§ REQUEST: Show each line in the entries below that contains the string "height".

§ ITEMS:
________

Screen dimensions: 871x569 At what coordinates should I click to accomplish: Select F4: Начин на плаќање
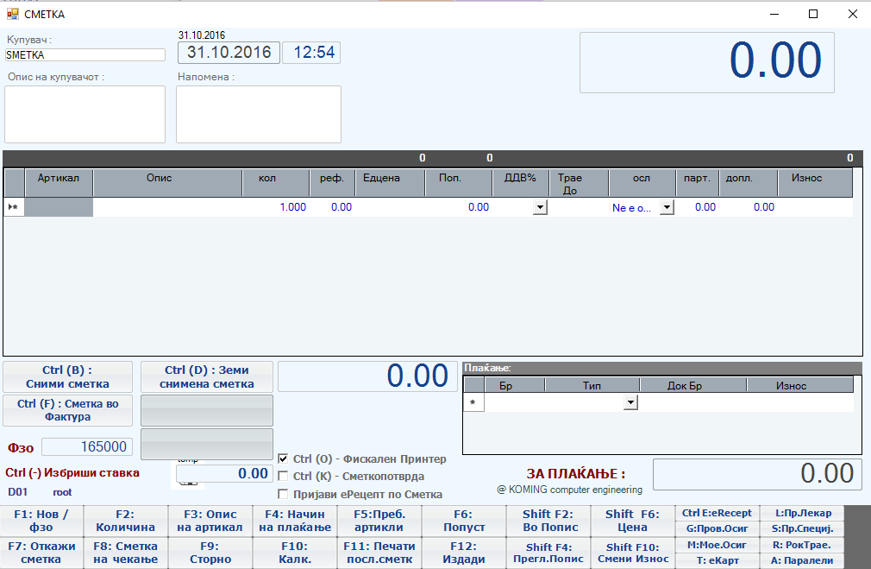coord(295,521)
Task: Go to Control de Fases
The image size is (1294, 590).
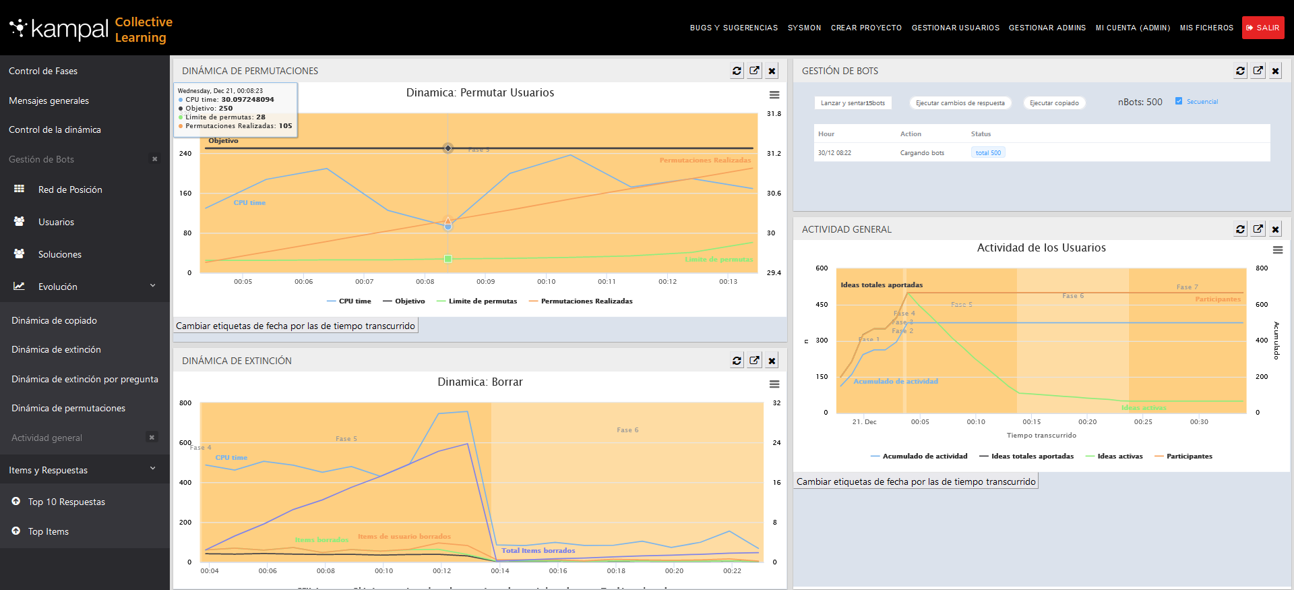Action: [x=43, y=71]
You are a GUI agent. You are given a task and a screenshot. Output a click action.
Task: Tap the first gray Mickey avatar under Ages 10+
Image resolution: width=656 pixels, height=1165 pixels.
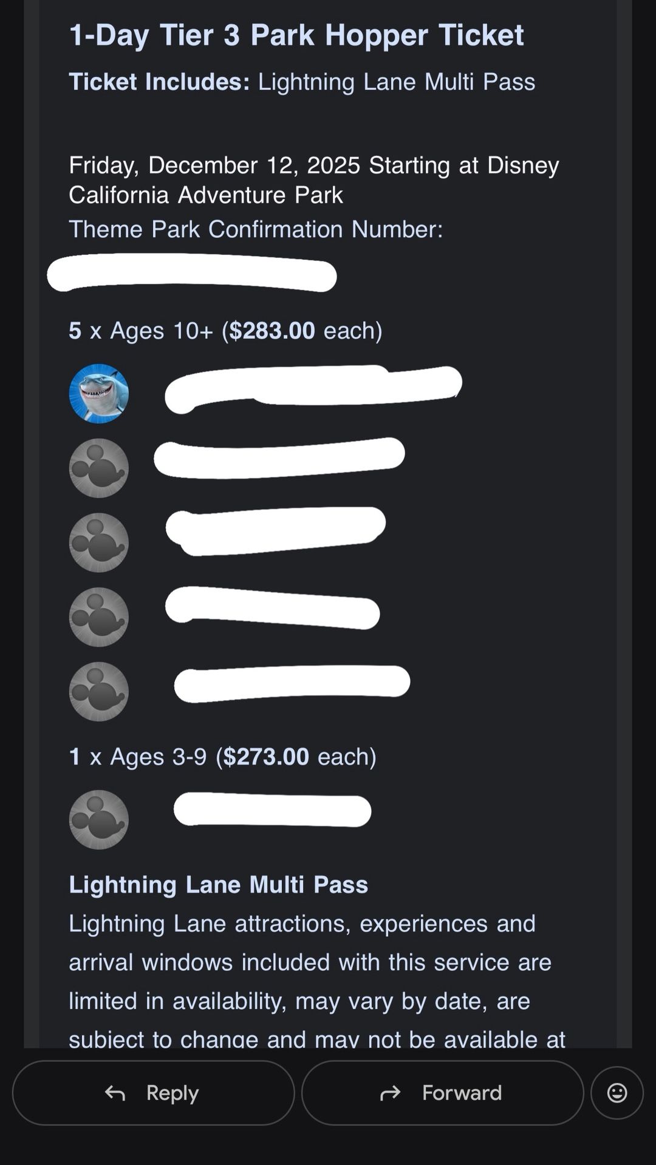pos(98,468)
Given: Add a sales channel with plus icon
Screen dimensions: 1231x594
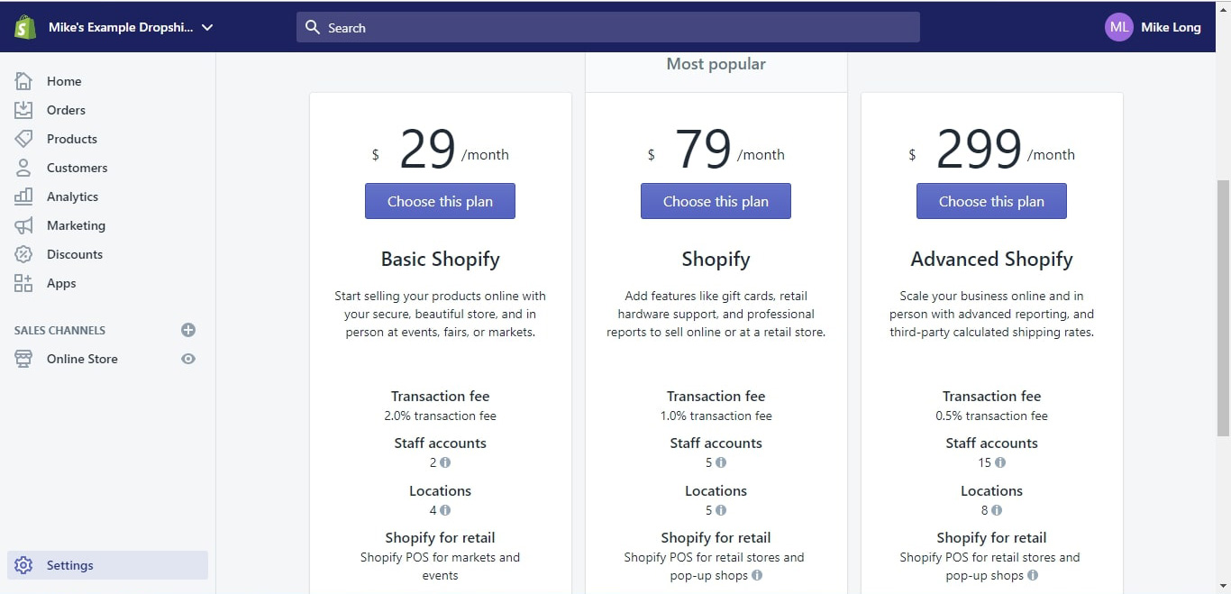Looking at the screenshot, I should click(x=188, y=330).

________

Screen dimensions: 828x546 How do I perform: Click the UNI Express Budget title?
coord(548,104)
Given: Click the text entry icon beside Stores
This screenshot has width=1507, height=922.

________

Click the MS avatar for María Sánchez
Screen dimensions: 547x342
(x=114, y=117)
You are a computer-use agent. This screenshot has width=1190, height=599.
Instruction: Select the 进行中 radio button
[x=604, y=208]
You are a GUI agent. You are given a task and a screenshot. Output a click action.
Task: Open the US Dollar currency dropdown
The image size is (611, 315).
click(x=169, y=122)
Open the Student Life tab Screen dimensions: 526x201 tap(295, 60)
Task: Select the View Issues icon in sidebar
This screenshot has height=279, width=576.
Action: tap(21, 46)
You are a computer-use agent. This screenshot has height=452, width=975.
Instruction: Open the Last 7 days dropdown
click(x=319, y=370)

________

§ RESPONSE:
Image resolution: width=656 pixels, height=1165 pixels.
This screenshot has width=1507, height=922.
You are a computer-use agent. This screenshot has width=1190, height=599.
This screenshot has height=279, width=576.
You are a computer-use agent. This screenshot has height=452, width=975.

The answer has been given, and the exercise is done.